Home / Hermes EOS Blog / Advances in audit

Freddie Woolfe,
01 September 2014

Given that shareholders are the end-clients of a company’s audit, we have long been concerned about about how defensive and opaque audit reporting is in the UK, especially as a good quality audit can provide plenty of value.

However, following amendments to the UK Corporate Governance Code in 2012 and the implementation of ISA 700 in 2013, audit committees and auditors are now required to produce a much more insightful report. Auditors must, for example, comment on the key risks to the audit, its scope and the manner in which materiality thresholds – to assess the relevance to the assessment of risk to the financial statements – were set.
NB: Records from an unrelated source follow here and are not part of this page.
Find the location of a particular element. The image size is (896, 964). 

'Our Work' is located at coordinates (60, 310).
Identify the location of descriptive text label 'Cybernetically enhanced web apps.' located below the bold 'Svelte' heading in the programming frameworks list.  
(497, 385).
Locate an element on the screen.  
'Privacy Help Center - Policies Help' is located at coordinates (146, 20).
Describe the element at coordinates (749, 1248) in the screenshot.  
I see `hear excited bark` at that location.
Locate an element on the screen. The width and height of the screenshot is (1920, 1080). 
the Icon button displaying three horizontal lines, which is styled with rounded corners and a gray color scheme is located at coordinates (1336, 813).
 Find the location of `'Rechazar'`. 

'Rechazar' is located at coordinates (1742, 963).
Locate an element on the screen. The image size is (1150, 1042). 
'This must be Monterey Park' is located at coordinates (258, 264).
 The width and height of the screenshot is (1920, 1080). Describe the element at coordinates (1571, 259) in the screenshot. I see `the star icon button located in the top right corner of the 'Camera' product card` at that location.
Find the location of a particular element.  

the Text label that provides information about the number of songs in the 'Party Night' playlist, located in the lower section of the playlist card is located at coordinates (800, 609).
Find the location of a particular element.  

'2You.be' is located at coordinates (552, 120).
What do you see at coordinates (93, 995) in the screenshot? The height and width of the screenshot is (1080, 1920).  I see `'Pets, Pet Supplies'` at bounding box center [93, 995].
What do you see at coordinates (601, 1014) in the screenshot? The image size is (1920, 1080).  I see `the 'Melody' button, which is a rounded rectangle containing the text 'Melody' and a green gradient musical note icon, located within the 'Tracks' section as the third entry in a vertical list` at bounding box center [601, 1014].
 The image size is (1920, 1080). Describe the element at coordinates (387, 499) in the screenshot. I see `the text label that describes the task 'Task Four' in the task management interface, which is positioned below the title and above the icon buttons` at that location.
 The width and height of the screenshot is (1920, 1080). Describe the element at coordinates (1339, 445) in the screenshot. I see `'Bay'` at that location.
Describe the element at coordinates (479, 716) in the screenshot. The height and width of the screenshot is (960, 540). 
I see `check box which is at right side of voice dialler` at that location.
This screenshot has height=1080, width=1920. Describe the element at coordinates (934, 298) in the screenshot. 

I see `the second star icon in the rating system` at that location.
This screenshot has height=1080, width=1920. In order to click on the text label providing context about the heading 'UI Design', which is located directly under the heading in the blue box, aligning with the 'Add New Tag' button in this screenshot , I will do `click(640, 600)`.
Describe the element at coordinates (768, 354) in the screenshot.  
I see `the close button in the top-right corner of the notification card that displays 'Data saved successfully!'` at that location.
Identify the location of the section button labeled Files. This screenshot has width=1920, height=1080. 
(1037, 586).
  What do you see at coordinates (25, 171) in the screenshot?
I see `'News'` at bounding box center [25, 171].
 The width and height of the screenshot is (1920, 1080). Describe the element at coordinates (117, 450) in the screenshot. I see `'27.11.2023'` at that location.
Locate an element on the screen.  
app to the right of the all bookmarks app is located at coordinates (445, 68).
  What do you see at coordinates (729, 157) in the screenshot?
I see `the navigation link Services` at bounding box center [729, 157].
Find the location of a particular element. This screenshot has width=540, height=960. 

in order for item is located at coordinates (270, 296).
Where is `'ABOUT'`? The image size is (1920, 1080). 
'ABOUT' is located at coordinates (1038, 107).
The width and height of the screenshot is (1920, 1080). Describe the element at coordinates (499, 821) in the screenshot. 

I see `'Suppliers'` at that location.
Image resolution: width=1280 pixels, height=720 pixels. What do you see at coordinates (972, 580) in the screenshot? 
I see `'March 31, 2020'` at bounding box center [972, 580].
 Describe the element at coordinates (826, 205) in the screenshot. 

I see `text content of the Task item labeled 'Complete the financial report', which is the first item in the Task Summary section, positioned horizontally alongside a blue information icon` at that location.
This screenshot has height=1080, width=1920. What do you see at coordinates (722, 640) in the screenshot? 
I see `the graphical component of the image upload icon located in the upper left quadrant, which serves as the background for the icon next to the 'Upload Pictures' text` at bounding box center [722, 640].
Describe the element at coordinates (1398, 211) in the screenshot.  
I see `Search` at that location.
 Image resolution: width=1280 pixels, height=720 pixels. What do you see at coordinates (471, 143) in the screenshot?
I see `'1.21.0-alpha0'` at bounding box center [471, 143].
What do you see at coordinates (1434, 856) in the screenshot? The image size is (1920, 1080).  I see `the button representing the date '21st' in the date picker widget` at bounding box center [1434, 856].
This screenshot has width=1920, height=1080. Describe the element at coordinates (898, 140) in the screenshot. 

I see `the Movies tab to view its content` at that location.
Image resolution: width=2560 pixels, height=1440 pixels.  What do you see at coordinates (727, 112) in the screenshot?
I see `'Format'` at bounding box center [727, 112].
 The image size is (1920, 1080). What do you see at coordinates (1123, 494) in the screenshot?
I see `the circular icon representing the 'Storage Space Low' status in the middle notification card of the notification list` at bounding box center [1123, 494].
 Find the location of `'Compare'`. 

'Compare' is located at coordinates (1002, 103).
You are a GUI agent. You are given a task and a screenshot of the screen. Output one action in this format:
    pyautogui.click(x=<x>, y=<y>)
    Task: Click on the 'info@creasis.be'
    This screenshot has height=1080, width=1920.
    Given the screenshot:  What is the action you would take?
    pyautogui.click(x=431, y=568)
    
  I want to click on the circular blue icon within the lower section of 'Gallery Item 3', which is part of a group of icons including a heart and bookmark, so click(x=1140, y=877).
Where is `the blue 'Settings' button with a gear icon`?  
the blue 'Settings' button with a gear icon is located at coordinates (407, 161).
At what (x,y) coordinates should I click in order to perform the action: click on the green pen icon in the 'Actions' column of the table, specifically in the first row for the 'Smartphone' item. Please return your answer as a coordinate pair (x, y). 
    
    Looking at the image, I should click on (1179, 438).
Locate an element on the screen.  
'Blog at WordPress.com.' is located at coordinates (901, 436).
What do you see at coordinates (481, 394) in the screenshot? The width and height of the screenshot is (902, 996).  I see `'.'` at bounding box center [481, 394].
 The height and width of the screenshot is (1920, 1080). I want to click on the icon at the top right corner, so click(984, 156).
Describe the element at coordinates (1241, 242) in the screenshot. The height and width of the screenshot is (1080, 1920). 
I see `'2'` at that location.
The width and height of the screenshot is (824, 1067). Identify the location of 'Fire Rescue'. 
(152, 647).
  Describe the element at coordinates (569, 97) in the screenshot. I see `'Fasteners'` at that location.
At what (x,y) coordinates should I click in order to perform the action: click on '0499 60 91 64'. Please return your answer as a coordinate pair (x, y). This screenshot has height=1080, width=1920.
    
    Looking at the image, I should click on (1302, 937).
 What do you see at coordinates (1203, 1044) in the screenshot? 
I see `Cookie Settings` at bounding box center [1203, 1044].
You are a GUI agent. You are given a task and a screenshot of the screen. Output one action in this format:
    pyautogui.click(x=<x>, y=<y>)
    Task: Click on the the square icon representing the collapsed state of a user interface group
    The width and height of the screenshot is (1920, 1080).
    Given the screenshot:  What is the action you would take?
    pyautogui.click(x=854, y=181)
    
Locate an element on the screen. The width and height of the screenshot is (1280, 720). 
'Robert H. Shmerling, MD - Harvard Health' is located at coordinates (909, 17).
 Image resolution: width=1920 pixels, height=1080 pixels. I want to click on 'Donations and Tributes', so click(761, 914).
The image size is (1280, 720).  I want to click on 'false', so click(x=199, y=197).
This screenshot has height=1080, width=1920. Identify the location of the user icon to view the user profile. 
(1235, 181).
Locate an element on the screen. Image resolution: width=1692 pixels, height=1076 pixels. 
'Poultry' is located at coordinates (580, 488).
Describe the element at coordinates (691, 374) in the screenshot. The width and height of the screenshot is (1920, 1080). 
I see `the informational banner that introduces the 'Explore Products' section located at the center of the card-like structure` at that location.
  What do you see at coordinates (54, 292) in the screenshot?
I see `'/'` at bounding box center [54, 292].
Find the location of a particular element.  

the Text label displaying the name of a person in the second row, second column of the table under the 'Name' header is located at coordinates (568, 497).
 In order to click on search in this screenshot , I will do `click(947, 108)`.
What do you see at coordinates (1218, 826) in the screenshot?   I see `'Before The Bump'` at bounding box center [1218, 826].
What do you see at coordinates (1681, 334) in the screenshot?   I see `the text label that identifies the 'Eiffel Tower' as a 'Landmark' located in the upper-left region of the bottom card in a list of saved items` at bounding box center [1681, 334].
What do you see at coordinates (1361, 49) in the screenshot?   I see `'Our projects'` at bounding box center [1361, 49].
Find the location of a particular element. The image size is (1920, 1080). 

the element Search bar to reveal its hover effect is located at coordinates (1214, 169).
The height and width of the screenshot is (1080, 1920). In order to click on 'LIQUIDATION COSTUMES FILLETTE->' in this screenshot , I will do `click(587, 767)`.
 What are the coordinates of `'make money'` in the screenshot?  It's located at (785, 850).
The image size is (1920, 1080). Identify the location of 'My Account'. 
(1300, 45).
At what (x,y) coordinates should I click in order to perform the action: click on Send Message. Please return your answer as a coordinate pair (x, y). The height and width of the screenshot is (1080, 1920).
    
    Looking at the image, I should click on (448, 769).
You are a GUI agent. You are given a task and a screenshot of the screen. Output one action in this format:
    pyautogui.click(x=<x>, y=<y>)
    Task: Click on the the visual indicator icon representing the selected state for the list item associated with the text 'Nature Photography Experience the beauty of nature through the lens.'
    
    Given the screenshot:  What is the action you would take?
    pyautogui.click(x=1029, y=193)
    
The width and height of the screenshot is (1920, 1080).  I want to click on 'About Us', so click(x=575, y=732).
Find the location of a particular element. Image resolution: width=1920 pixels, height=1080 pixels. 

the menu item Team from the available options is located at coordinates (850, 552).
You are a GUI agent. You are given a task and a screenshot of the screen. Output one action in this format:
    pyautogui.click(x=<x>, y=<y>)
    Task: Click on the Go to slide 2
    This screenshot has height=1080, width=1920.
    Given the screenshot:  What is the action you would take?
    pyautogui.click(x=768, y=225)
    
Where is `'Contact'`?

Committees meanwhile must describe the key issues they considered, their assessment of the effectiveness of the external audit and how the independence and objectivity of the auditor is upheld.

With the US Public Company Accounting Oversight Board consulting on enhancing audit reports as well, enhanced disclosure is also gaining global traction.

Now that we have these new disclosures, there is an opportunity and responsibility for investors to read and use them. While the topic initially might not appear the most compelling, audit commentary can be be helpful in engagement. BP’s auditor report, for example, facilitates an understanding of the level of interaction the audit partner had with Rosneft, which gives an insight into its concerns and ultimately helps the reader form a view on the quality of the audit. Equally, bland disclosures give a poor picture of the audit committee’s oversight of the auditor and the rigour and challenge of the audit process, which signals a need for engagement too.

As disclosures improve, we envisage audit becoming an increasingly regular engagement topic for us, not only with audit committees but also with the auditors themselves. The UK Audit Firm Governance Code, introduced in 2010, states that audit firms should engage in dialogue with investors “to enhance mutual communication and understanding.” We find the meetings with auditors and audit committees very helpful and a step in the right direction in bringing auditors and their underlying clients closer together.